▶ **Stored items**
********

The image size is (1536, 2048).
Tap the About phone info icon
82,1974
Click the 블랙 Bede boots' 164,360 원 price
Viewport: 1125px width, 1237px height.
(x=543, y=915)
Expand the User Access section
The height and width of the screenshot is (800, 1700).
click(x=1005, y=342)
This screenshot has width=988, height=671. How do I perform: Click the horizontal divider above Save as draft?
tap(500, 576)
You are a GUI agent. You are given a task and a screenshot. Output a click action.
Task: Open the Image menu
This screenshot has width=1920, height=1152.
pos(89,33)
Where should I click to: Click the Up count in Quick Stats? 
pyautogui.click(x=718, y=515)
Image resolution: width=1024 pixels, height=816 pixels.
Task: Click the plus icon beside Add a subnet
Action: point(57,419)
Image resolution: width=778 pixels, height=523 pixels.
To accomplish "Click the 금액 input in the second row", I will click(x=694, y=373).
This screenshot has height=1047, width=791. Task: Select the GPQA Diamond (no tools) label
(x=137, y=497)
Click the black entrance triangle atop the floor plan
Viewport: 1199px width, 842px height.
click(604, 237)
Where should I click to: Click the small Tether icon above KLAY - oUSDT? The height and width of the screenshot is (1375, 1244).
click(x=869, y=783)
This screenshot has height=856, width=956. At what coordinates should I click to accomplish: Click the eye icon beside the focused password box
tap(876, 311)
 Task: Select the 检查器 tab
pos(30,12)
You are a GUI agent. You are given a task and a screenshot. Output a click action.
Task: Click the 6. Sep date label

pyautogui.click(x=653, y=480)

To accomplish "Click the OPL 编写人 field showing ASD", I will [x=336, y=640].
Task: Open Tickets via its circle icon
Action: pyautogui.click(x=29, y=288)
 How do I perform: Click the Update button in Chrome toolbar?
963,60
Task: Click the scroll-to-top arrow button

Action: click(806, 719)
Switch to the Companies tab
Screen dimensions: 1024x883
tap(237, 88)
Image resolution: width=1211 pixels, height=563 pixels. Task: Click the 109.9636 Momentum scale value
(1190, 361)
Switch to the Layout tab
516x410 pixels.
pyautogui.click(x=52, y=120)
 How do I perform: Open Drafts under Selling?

********

▶ **Work task**
All of the entries should be transcribed exactly as they appear.

▶ **Answer to this exercise**
The image size is (1536, 2048).
Tap the About phone info icon
82,1974
Click the 블랙 Bede boots' 164,360 원 price
Viewport: 1125px width, 1237px height.
(x=543, y=915)
Expand the User Access section
The height and width of the screenshot is (800, 1700).
click(x=1005, y=342)
This screenshot has width=988, height=671. How do I perform: Click the horizontal divider above Save as draft?
tap(500, 576)
You are a GUI agent. You are given a task and a screenshot. Output a click action.
Task: Open the Image menu
This screenshot has width=1920, height=1152.
pos(89,33)
Where should I click to: Click the Up count in Quick Stats? 
pyautogui.click(x=718, y=515)
Image resolution: width=1024 pixels, height=816 pixels.
Task: Click the plus icon beside Add a subnet
Action: point(57,419)
Image resolution: width=778 pixels, height=523 pixels.
To accomplish "Click the 금액 input in the second row", I will click(x=694, y=373).
This screenshot has height=1047, width=791. Task: Select the GPQA Diamond (no tools) label
(x=137, y=497)
Click the black entrance triangle atop the floor plan
Viewport: 1199px width, 842px height.
click(604, 237)
Where should I click to: Click the small Tether icon above KLAY - oUSDT? The height and width of the screenshot is (1375, 1244).
click(x=869, y=783)
This screenshot has height=856, width=956. At what coordinates should I click to accomplish: Click the eye icon beside the focused password box
tap(876, 311)
 Task: Select the 检查器 tab
pos(30,12)
You are a GUI agent. You are given a task and a screenshot. Output a click action.
Task: Click the 6. Sep date label

pyautogui.click(x=653, y=480)

To accomplish "Click the OPL 编写人 field showing ASD", I will [x=336, y=640].
Task: Open Tickets via its circle icon
Action: pyautogui.click(x=29, y=288)
 How do I perform: Click the Update button in Chrome toolbar?
963,60
Task: Click the scroll-to-top arrow button

Action: click(806, 719)
Switch to the Companies tab
Screen dimensions: 1024x883
tap(237, 88)
Image resolution: width=1211 pixels, height=563 pixels. Task: Click the 109.9636 Momentum scale value
(1190, 361)
Switch to the Layout tab
516x410 pixels.
pyautogui.click(x=52, y=120)
 How do I perform: Open Drafts under Selling?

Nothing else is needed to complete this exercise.